Perspectives on South Asian politics

May 13th, 2009

Will the Gandhi magic work again?

Posted by: Sugita Katyal

The countdown has begun in India. As political pundits peer into their tea leaves before the results of another marathon election, the question on everybody’s lips is: will the Gandhi magic work again?

Exit polls show the coalition led by Sonia Gandhi will fall short of an outright majority, but her Congress party has a slight edge over its rival, the Bharatiya Janata Party (BJP).
But then exit polls in India have been way off the mark in the past. Like the last election.

In the 2004 election, the Congress scored a shock victory over the BJP, which many said was a result of Sonia Gandhi’s tireless campaigning and, more importantly, the magic of the Gandhi name. Nobody, just about nobody, had expected the BJP to lose? Or the Congress to win. Not even the Congress itself.

But will Sonia Gandhi do it again this time? Will the Gandhi name work like a charm again? Nobody is willing to hazard a guess this time. Indian voters are known to throw up enormous surprises.

One of the biggest upsets in the history of post-colonial India was Indira Gandhi’s massive defeat in the 1977 election. Mrs Gandhi was considered so invincible that a slogan coined by one of her partymen — Indira is India, India is Indira — had become a household buzzword. She was almost like a Mother Goddess at the time.

And so not even the sharpest of political observers could have predicted 1977. Not even Mrs Gandhi herself.

Defying all expectations, angry Indian voters threw out Mrs Gandhi after she imposed a state of emergency when she clamped down on dissent and launched a sterilisation programme as a solution to the country’s population problem. It was the first time the Congress had tasted defeat in national elections since it began ruling the country after India’s independence from Britain in 1947.

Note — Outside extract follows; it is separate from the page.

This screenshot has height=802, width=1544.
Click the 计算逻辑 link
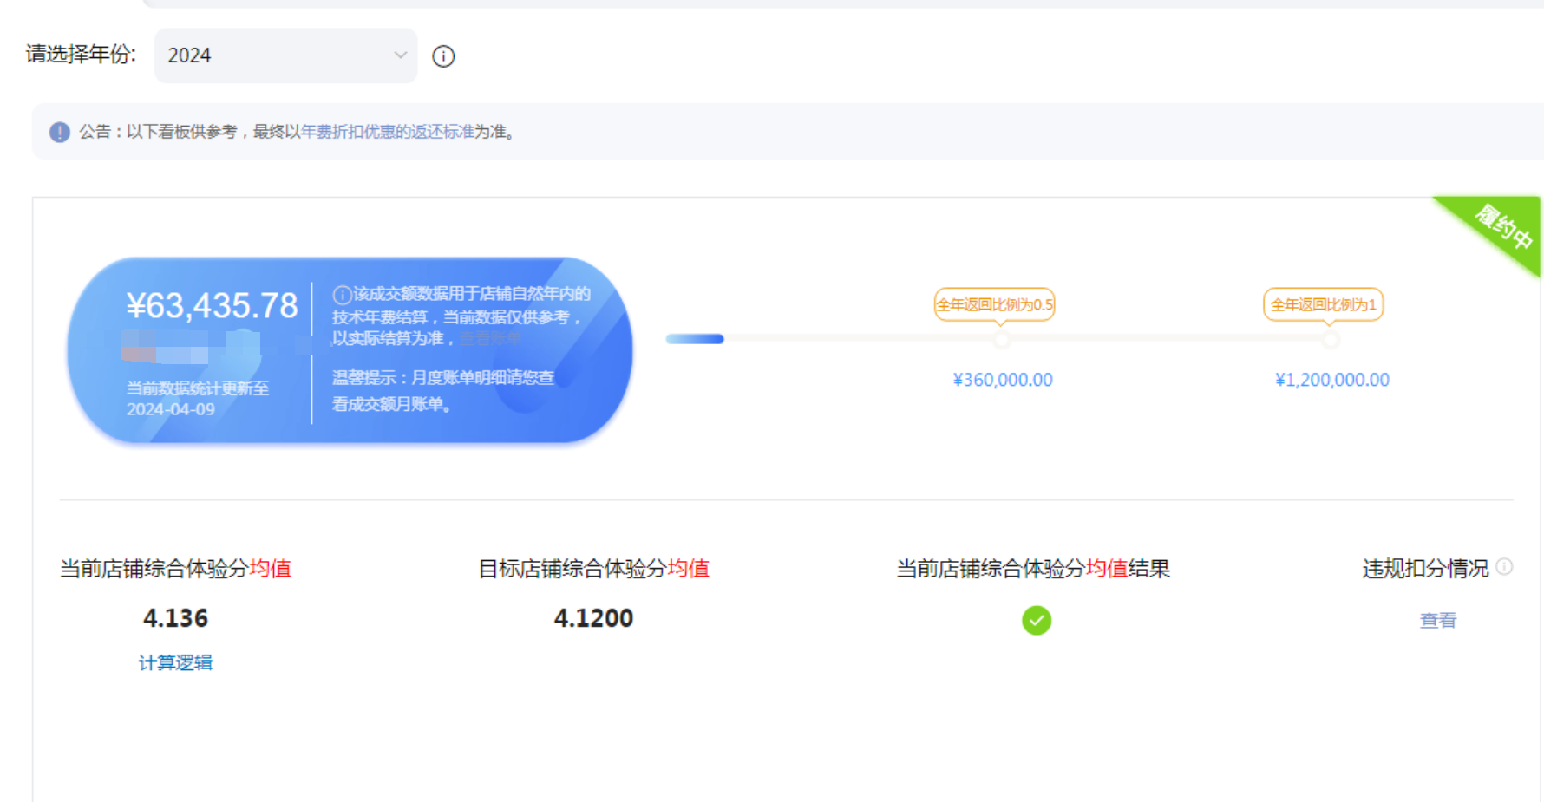[x=175, y=663]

But it wasn’t the last. Indira’s son, Rajiv, who came to power on a massive sympathy wave after her assassination in 1984, didn’t lead the Congress to a majority win in 1989. The Gandhi magic, it seems, had lost its sheen.

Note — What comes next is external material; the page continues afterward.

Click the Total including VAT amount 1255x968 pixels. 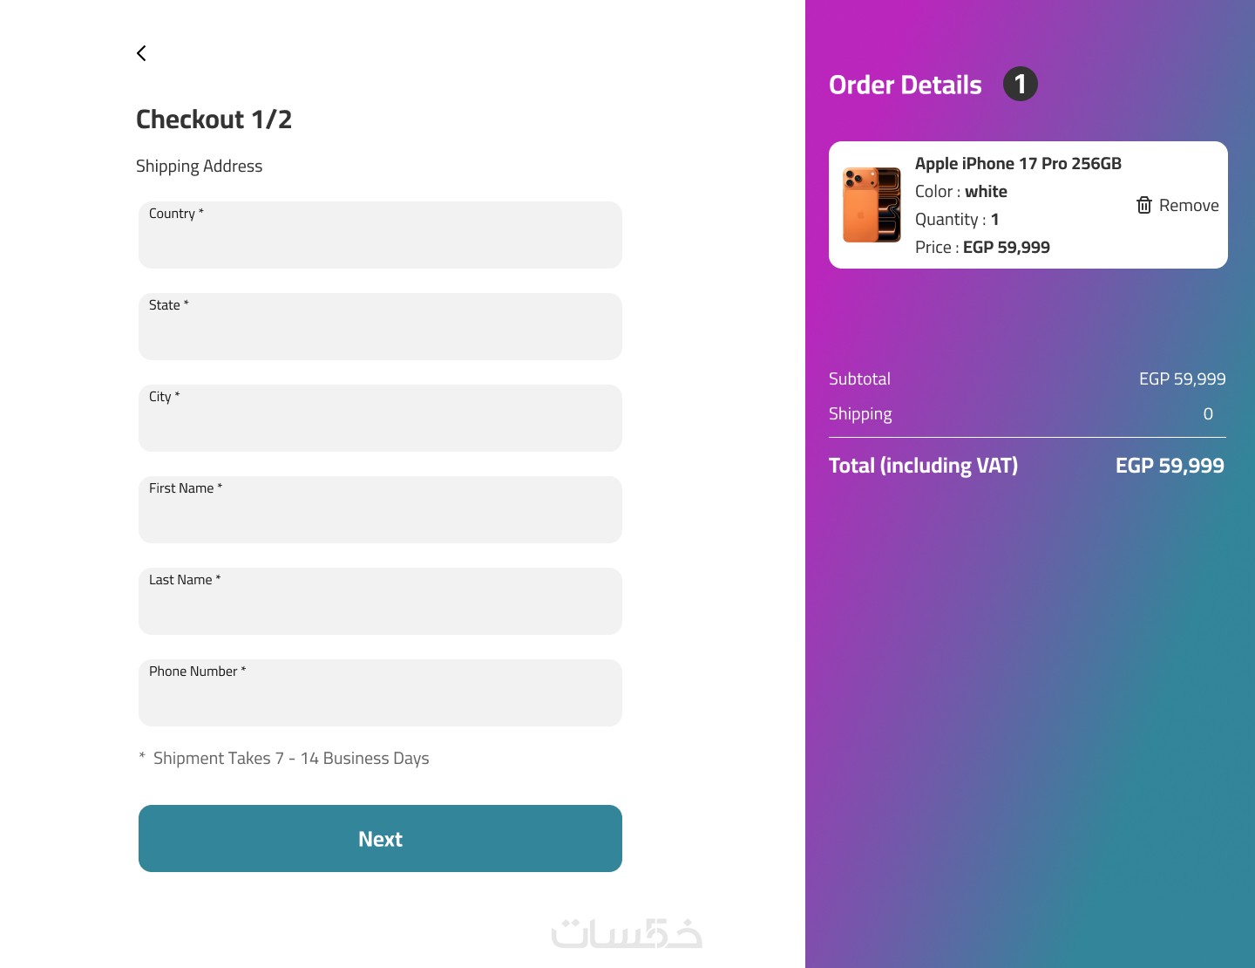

Five years ago, when India went to the polls everybody had written off the Congress as a spent force. Newspaper headlines screamed the party was over.

But Sonia Gandhi took the party and the campaign into her hands. Rajiv Gandhi’s widow travelled across the country relentlessly, reaching out to voters in her heavily-accented but fluent Hindi, peppering her speeches with emotional references to her family, especially her husband who was killed by a suicide bomber in 1991.

Her children, Rahul and Priyanka, also joined the fray, campaigning for their mother in Uttar Pradesh where they always got rapturous receptions.

And it paid off.

The party won a stunning victory and for a brief moment, it even seemed like a Gandhi would get the prime minister’s job again. Sonia Gandhi eventually turned down the prime minister’s post, but the country’s first family has remained firmly in the political spotlight since.

As the elections rolled around this time, Sonia and her son, Rahul, hit the campaign trail again with emotional references to the sacrifices made by the Nehru-Gandhi family, particularly Indira and Rajiv, who were both assassinated.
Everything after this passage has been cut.